[[ Reading text, beginning ]]

I was on a video streaming site recently and moved the play point to the far right. It was amusing to see the hover details show *NaN:NaN* – ahah, some mathematical operation had *NaN-ed* and the code didn’t cater for that.

If you have read Why JavaScript ‘seems’ to get addition wrong; you would have seen that some operations do result in a *NaN*. *NaN* is a value with its roots in the IEEE754 standard definition.

**What is NaN?**

Nan literally means *Not a Number.* Yes, it means that value is not a number and occurs when you try to coerce a non-mathematical value (e.g. string) into a number.

**How do you check if a value is NaN**

How do you know if some value is *NaN*? Turns out this is not so straightforward.

For numbers, we typically compare to the expected value and that is usually *true; *however the case for *NaN* is different.

let two = 2; two === 2; // true two == 2; // true // NaN let x = NaN; x === NaN; // false x == NaN; // false x === x; // false ???

**Unequal ‘equalities’ in Maths and JavaScript**

You might be scratching your head and wondering if there are other values that can be unequal. Yes, there is one – Infinity. In Mathematics, infinite values are not equal even if most operations assume this for simplicity.

[[ Reading text, end ]]
[[ Data provided, beginning ]]

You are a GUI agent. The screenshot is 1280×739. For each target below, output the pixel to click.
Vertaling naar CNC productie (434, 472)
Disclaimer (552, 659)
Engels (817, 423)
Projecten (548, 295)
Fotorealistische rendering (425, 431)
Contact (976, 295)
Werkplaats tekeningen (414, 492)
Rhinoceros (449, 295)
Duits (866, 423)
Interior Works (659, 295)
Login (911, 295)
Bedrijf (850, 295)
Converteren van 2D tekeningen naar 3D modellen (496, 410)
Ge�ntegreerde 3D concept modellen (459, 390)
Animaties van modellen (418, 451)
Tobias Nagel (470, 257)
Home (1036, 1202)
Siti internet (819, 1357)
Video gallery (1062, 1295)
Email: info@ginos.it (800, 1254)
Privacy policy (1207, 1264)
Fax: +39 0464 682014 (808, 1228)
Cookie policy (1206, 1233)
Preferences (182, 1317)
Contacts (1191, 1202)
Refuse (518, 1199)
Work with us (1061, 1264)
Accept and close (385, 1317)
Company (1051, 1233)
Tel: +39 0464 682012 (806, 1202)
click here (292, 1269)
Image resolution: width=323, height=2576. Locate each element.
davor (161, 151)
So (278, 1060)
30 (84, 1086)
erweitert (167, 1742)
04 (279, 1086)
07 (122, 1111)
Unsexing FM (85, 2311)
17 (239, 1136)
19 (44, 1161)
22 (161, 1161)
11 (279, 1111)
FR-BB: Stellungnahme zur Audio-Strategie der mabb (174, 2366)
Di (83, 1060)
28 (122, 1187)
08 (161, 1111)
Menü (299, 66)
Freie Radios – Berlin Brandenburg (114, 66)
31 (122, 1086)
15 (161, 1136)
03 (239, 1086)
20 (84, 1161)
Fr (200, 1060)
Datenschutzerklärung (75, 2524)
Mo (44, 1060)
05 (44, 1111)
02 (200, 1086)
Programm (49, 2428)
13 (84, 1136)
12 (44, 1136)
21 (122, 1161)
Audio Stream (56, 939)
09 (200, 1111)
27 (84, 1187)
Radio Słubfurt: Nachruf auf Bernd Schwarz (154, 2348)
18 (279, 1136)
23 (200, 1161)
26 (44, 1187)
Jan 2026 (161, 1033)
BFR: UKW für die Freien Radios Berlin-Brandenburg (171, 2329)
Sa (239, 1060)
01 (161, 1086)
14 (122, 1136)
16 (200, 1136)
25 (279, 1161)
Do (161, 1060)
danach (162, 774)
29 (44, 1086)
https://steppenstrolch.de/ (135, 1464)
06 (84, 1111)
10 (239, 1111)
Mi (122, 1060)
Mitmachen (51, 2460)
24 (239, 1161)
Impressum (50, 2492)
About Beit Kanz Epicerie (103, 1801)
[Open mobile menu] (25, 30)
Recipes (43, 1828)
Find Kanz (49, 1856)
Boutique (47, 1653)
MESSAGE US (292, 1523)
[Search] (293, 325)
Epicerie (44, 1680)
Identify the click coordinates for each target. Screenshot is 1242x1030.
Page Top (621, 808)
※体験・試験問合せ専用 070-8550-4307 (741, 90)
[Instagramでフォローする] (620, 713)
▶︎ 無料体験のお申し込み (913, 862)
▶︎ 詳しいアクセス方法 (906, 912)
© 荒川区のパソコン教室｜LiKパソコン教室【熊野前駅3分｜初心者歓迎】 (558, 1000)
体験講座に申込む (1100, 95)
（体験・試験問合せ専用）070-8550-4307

[[ Data provided, end ]]

**Work instruction:** Continue the NaN article from the point where it stops. The rows are separate material and are not part of the NaN article.

**Response to this task:**
Imagine two containers of water – a large jug and a small cup. Both contain infinite amounts of atoms right? Yet, it is obvious that the infinite amount of atoms in the large jug is **greater** than the infinite amount of atoms present in the small cup. The inability to determine a specific value doesn’t automatically make all infinite values equal.

Thus, even though the result of 1 * ∞ and 10 * ∞ are both ∞ in most languages; we can argue the latter is a ‘larger’ type of ∞. It might not matter so much given that computers have finite storage limits. For a more in-depth discussion of this, read Jeremy Kun’s excellent post.

Let’s see if JavaScript obeys this Maths law.

let infinity = Infinity; infinity === Infinity; // true (2 * Infinity) === (10 * Infinity); // true

So JavaScript coalesces all Infinity values and makes them ‘equal’. But *NaN* is exempt from this as shown earlier.

The good thing is that this special quality of *NaN* stands out. According to the IEEE754 standard, *NaN *cannot be *equal* to anything (even itself). Thus to determine if a value is *NaN,* you can check if that value is not equal to itself.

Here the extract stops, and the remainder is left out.